▼
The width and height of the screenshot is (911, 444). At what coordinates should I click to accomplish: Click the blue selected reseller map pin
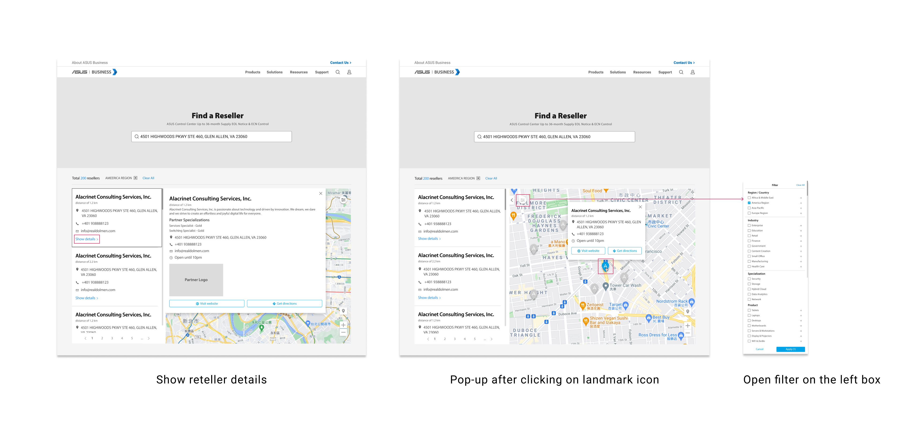[605, 266]
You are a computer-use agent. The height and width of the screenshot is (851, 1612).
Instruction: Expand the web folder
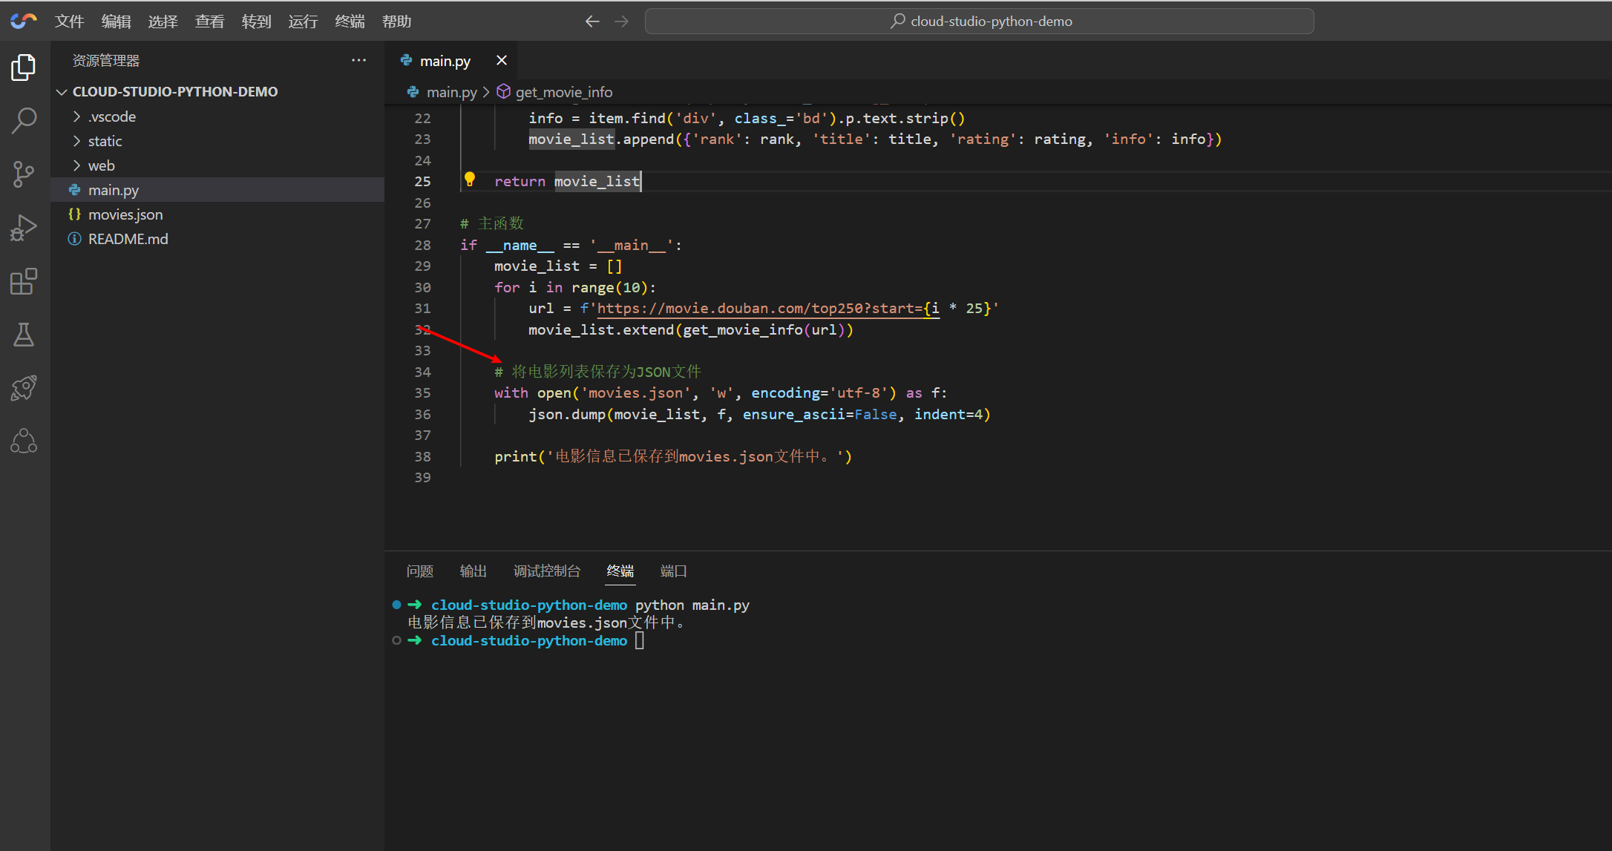(101, 165)
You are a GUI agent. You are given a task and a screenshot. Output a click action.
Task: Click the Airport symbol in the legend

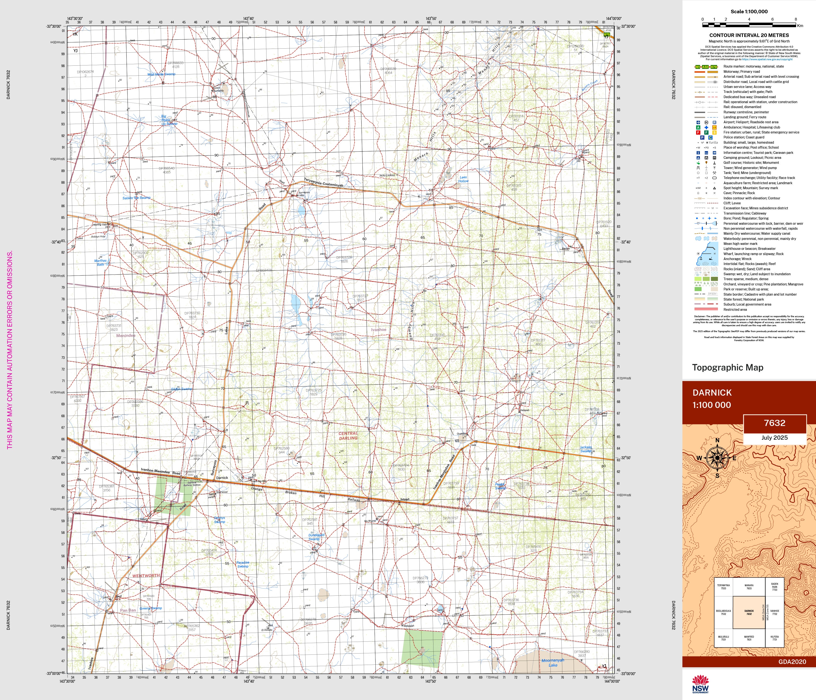(698, 122)
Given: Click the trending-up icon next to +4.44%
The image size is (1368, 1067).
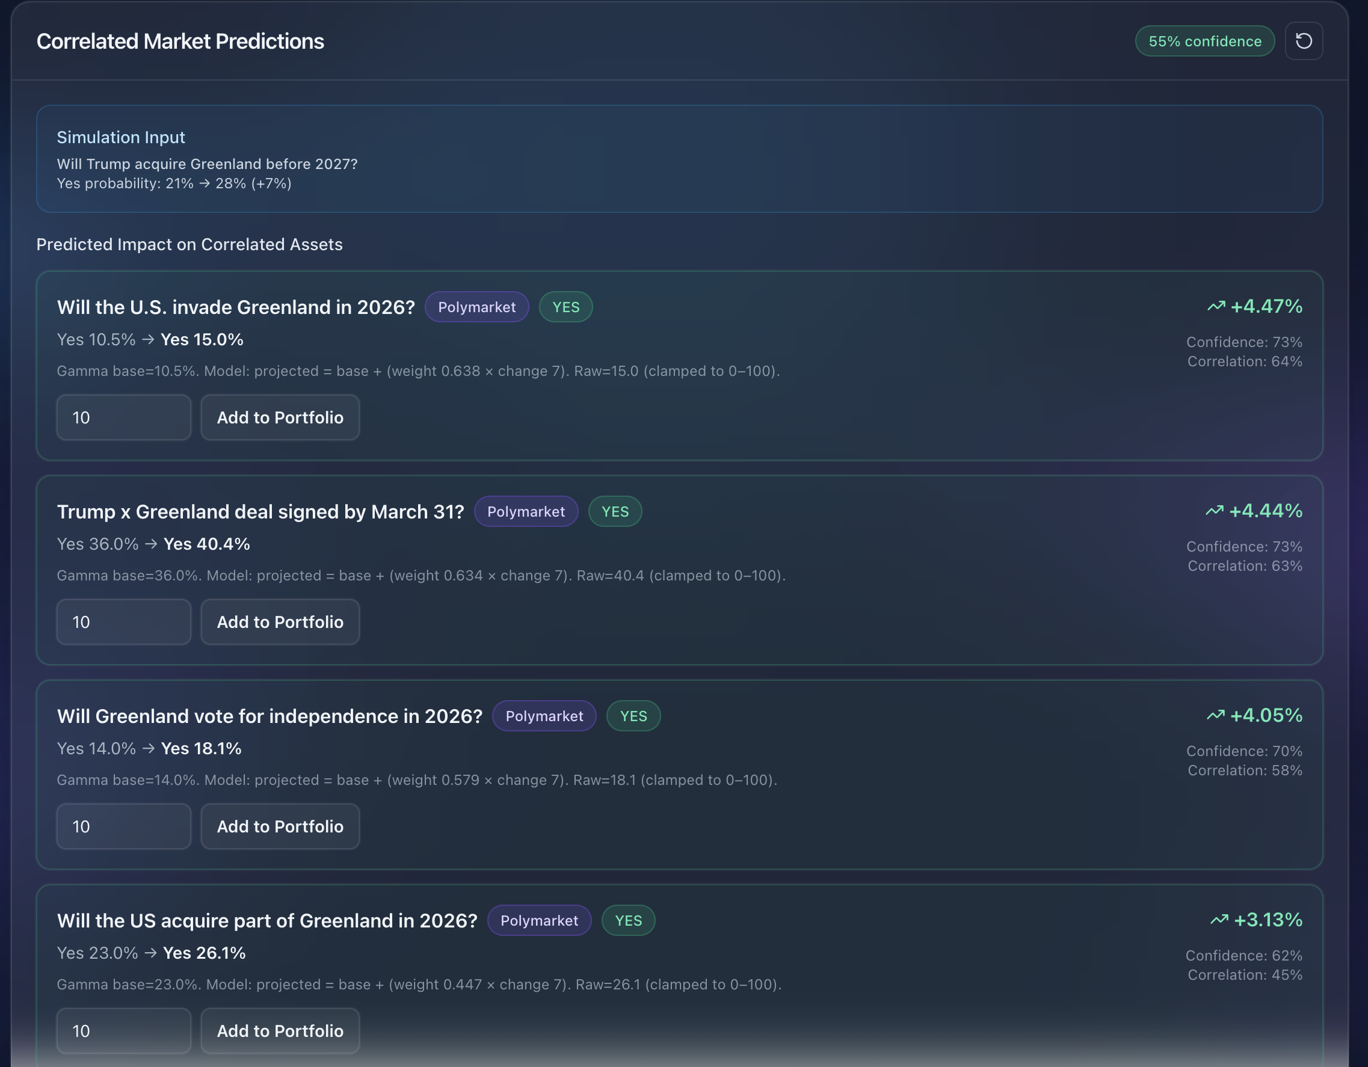Looking at the screenshot, I should (1215, 511).
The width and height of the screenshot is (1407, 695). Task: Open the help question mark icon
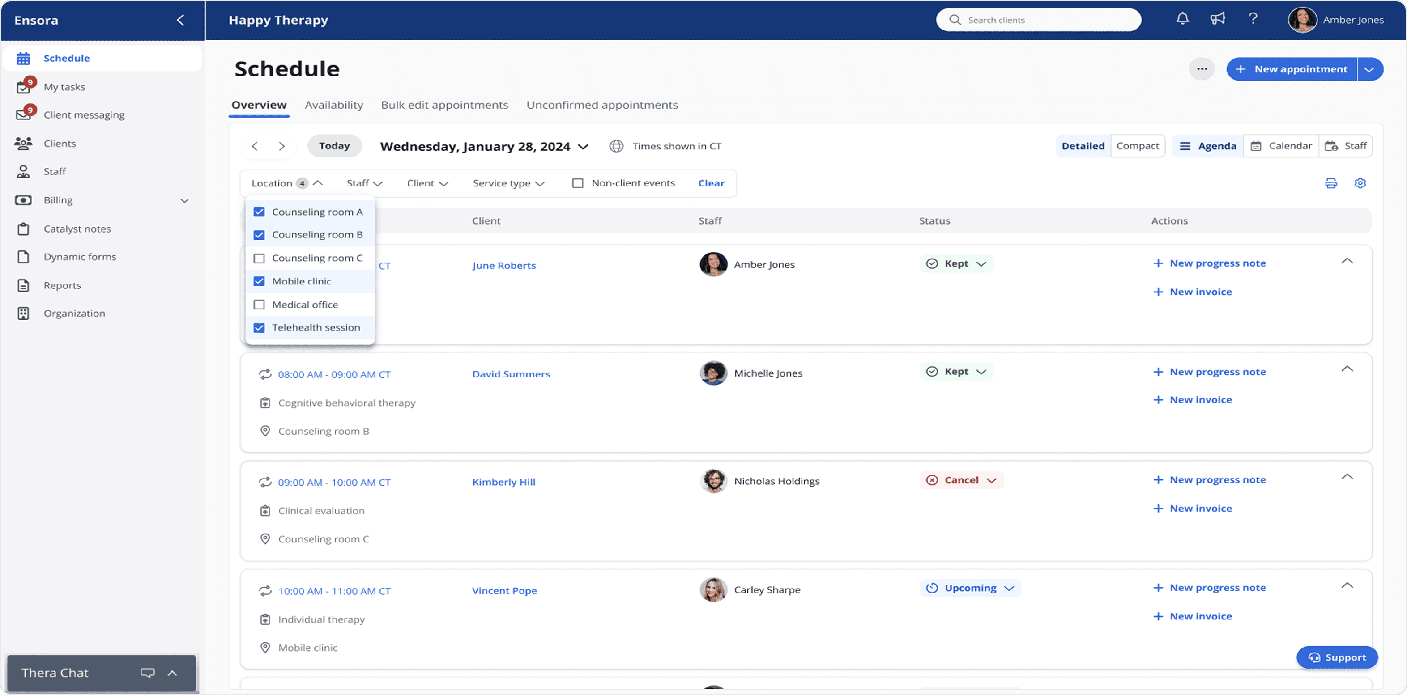(x=1253, y=19)
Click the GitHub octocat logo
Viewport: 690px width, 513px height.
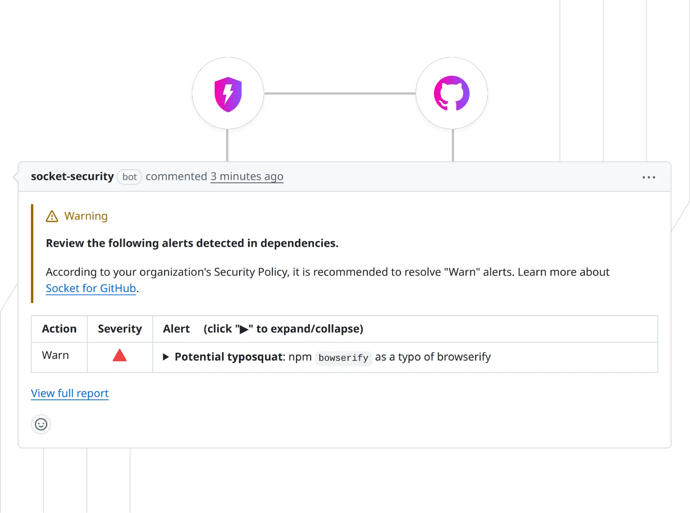pos(451,93)
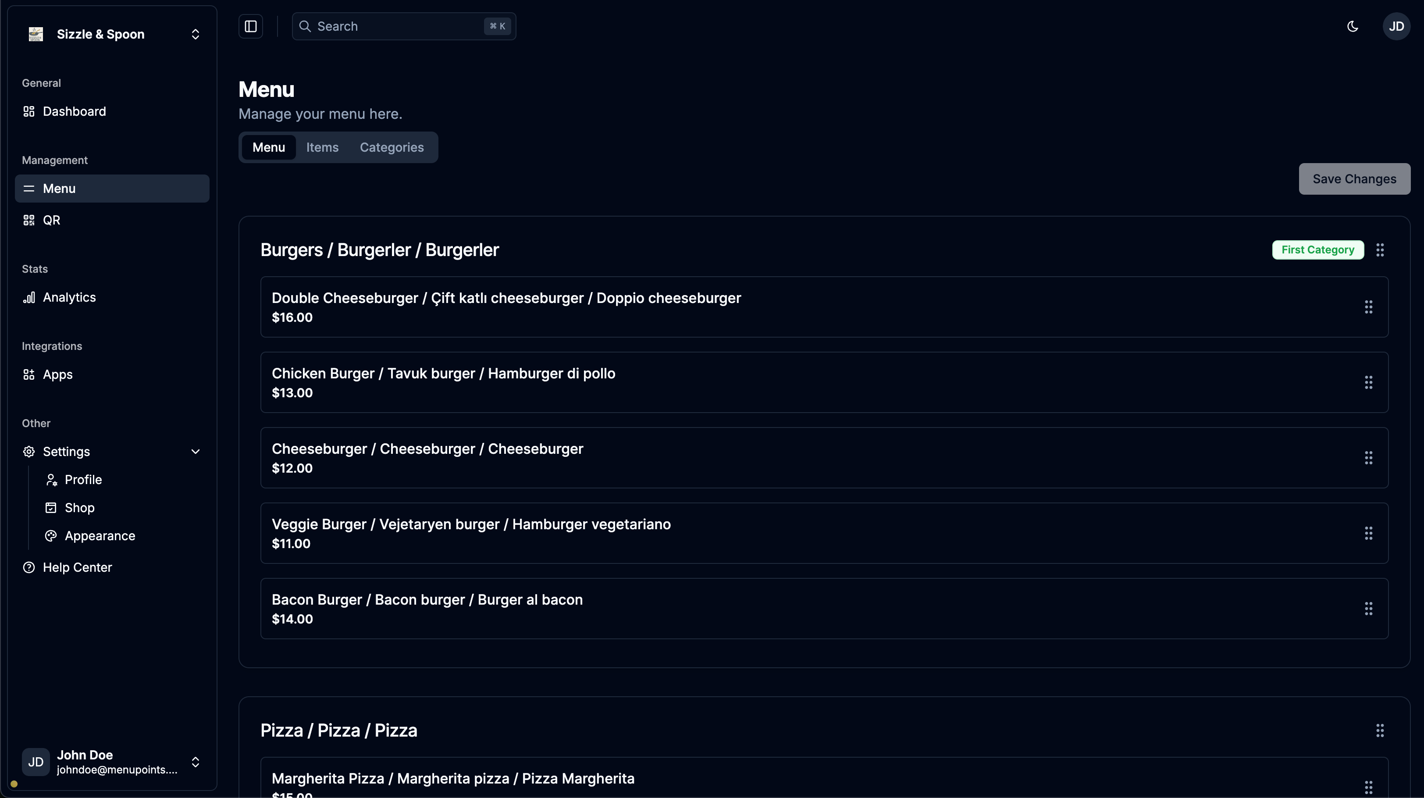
▲
● ASSIGNMENT
Reproduce the entries above exactly, though not their pictures.

● SOLUTION TO THE EXERCISE
The width and height of the screenshot is (911, 444). At what coordinates should I click to accomplish: Click the blue selected reseller map pin
[605, 266]
You are a computer-use agent. The height and width of the screenshot is (851, 1612).
Instruction: Expand the web folder
(101, 165)
You are a GUI agent. You are given a task and a screenshot. Output a click action.
Task: Click the Airport symbol in the legend

(698, 122)
Given: Click the trending-up icon next to +4.44%
The image size is (1368, 1067).
Looking at the screenshot, I should (1215, 511).
The width and height of the screenshot is (1407, 695). Task: Open the help question mark icon
(x=1253, y=19)
Click the GitHub octocat logo
Viewport: 690px width, 513px height.
pos(451,93)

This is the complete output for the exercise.